Kim? Contemporary Art Centre
Karlīna Mežecka’s solo exhibition Stare Up At Me

Karlīna Mežecka
Stare Up At Me/“Veries manī”
solo exhibition

 

Opening: 18 June, 6–9 p.m.

 

Exhibition dates: 19 June–9 August, 2026
Venue: Kim? Contemporary Art Centre

Curated by Zane Onckule

 

Borrowing its title and dramaturgical undercurrent from Madonna’s “Don’t Tell Me” (2000) a country-pop hallucination of suspended desire, emotional stasis and erotic ambivalence, punctuated by the lines “Tell the bed not to lay/Like the open mouth of a grave/Not to stare up at me/Like a calf down on its knees” Karlīna Mežecka’s largest solo exhibition to date unfolds in four chapters: “Life”, “Death”, “Dominance” and the closing “Summary”. Through a series of new sculptural and installation-based works, Mežecka foregrounds bodies that appear as unstable figurations, suspended between surface and interior, between what is materially present and what remains imagined.

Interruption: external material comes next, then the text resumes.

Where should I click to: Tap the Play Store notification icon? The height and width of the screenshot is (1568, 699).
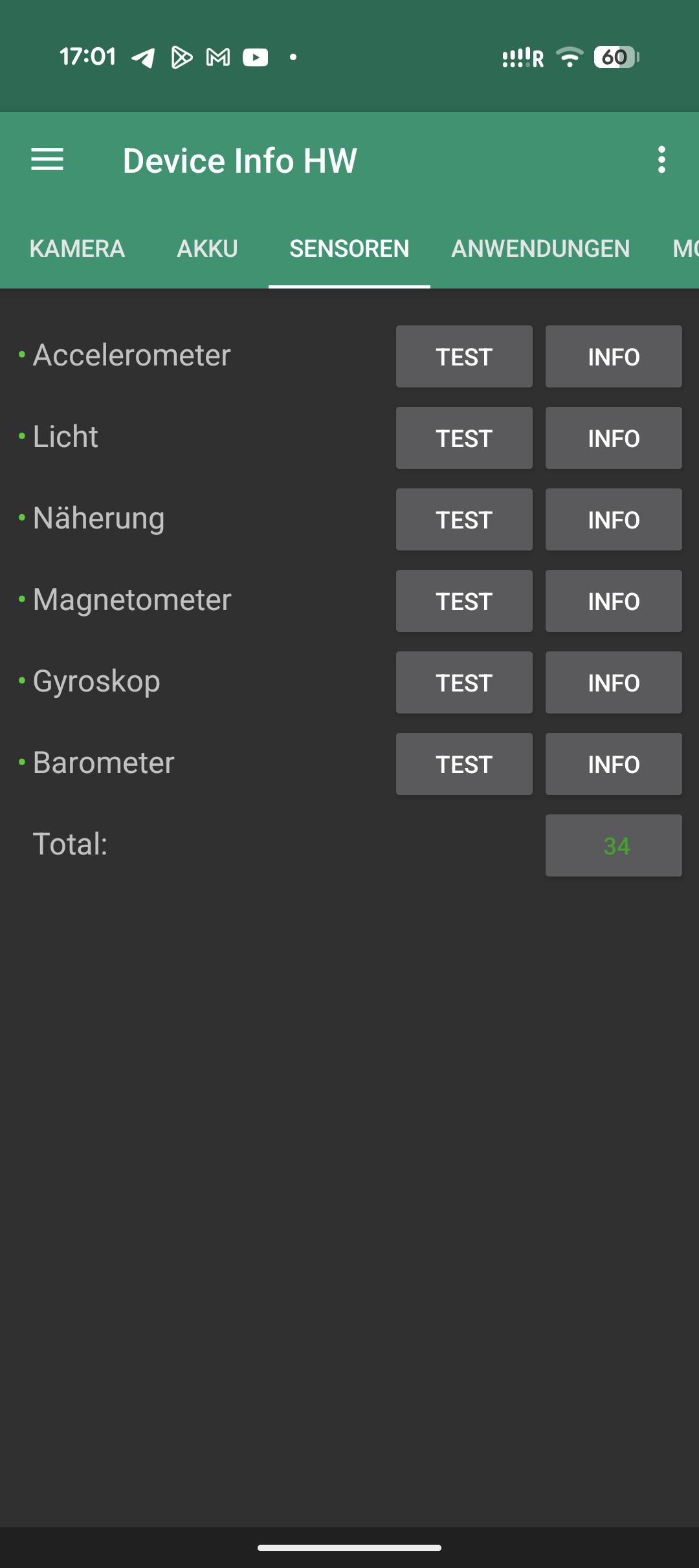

The unsettling image of a conjoined calf emerges as the exhibition’s central protagonist. In “Dominance”, it is elevated above the viewer, assuming a monumentality that never fully resolves into stability, as its fragility remains visible even at scale. Devotional iconography, infantilised objecthood, a sacrificial body, and failed monumentality converge within a single suspended presence. Its blank gaze holds the surrounding space in a sustained state of being addressed, circulating attention without closure and positioning the form simultaneously as object and projection surface.

The exhibition opens with the bed understood as a tidal condition: a horizontal zone of “Life,” in which intimacy, exhaustion, sexuality, illness, confession and silence accumulate like sediment along a shoreline, forming a slow basin of drift where bodily and mental states gather, dissolve and return. Resting on this surface is a loosely cast whale-like sculpture, its mass held between buoyancy and partial immersion, extending the spatial logic away from narrative progression and toward unresolved states of tension and pressure.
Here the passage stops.